If your letter doesn’t get the results you are looking for (or just to emphasise your point), arrange a face-to-face meeting.
Top Tips
- Know what you’re talking about!
- Write down what is agreed;
- Follow it up.
How to get a meeting
MPs
MPs hold regular ‘surgeries’ for their constituents. These are often advertised in the local paper or you can find out times from their constituency office. Make an appointment in advance or turn up early! You could also hold a public meeting and invite them to attend.
Vice Chancellors and Corporates
- start by writing and asking for a meeting;
- if this doesn’t work, try demonstrating the level of public support (demos, petitions, mass letter-writing);
- use the student or local press to expose that this person won’t meet you;
- for VCs ask the SU for advice, they may know which channels are most effective.
Before the meeting
Prepare what you’re asking
Once you have worked out what you are going to ask the decision-maker to do, you need to decide how you are going to communicate it to them.
Limit yourself to 3 key points at the most, which:
- Communicate the issue/campaign;
- Give the decision-maker a reason to support you and fulfil your demands;
- Are backed up with a couple of key facts.
Get together beforehand and decide which aspects of the issue each of you will concentrate on, so you don’t have just one spokesperson. It is often useful to have one person just observing the conversation and making notes, only entering it if the discussion is wandering off-course or getting too heated.
MP surgeries
- Make sure your are fully acquainted with the issue. However, unless the issue is one of your MP’s main interests, you will often know far more than they do.
- MP surgery meetings are normally only 10-15 minutes long and quite informal.
- In a group, decide on whether you will make individual appointments or go together as a small party.
During the meeting
- Look at our public speaking guide for top tips on presenting your case clearly.
- Ask the decision-maker to do something specific (if appropriate).
- Take brief notes of what they are saying, especially anything they agree to.
- If you go as a group, donīt disagree with each other.

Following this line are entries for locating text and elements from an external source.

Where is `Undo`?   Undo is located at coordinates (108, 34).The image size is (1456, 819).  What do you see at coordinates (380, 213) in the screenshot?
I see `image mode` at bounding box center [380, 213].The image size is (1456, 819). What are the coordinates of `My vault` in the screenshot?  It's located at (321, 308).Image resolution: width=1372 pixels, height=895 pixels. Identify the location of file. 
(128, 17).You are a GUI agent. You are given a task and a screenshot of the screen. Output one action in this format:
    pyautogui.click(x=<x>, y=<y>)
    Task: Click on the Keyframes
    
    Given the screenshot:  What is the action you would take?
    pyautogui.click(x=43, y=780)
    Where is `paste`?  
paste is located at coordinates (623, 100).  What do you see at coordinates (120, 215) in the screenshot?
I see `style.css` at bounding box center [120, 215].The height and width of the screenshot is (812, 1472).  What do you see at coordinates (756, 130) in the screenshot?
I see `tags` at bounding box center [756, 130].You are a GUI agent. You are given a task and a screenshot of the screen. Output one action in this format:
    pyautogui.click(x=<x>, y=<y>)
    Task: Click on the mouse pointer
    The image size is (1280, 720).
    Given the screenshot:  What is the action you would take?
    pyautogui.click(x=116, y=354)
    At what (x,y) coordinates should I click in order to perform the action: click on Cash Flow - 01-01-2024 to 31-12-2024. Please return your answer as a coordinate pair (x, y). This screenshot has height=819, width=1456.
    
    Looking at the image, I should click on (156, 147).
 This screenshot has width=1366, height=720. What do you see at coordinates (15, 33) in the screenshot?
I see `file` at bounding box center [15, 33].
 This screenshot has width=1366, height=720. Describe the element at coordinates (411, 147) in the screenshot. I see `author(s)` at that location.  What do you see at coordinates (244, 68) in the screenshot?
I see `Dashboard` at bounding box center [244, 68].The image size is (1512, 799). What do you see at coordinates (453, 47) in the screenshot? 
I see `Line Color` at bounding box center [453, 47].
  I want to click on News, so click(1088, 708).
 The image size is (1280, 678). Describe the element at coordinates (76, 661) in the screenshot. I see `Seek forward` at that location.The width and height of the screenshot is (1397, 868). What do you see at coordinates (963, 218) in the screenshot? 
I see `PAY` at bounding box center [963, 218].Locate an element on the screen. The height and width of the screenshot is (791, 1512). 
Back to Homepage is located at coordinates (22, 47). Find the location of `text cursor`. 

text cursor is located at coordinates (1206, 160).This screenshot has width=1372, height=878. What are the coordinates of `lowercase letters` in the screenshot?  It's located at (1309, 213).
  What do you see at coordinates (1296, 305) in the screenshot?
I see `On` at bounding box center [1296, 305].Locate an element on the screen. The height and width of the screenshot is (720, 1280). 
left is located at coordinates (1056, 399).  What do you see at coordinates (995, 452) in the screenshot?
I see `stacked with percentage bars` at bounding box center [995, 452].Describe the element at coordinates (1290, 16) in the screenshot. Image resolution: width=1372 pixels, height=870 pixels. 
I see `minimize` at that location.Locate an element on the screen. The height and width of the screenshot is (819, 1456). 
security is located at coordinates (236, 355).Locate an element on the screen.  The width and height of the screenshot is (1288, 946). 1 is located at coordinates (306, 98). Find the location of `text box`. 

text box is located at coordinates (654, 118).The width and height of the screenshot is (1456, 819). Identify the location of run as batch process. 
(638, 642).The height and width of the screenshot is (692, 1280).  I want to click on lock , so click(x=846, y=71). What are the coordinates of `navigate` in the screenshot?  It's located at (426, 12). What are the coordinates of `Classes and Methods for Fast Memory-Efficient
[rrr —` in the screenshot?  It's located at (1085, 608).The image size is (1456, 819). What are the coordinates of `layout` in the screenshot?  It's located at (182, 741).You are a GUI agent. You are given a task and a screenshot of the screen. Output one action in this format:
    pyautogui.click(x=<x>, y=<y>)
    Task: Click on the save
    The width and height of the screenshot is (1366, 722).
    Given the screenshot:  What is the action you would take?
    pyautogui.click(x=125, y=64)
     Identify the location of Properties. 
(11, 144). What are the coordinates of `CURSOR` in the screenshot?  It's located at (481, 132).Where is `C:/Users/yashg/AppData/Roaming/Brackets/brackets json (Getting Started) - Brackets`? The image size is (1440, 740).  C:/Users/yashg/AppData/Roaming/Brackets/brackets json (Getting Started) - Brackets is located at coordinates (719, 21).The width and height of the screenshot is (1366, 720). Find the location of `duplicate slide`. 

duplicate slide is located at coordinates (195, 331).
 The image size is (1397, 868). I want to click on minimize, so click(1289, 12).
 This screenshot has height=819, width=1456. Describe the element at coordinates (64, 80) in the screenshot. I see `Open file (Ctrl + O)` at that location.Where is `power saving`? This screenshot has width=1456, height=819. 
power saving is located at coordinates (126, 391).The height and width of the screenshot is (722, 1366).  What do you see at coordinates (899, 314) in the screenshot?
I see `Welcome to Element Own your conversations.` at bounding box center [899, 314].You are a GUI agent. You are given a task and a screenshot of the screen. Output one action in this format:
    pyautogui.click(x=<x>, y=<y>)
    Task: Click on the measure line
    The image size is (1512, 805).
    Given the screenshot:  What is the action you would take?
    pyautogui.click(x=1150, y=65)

- Take along relevant briefing material and offer to send further information if they are interested.
After the meeting
- Write a short letter to thank them for seeing you.
- Keep up the dialogue - react to events and campaign initiatives with further letters.
- If they agreed or refused to do something, see if it is of interest to the local media.
- Again, if you donīt get the response you want, be persistent, encourage others to visit them, or go in a large group to demonstrate the support your cause has.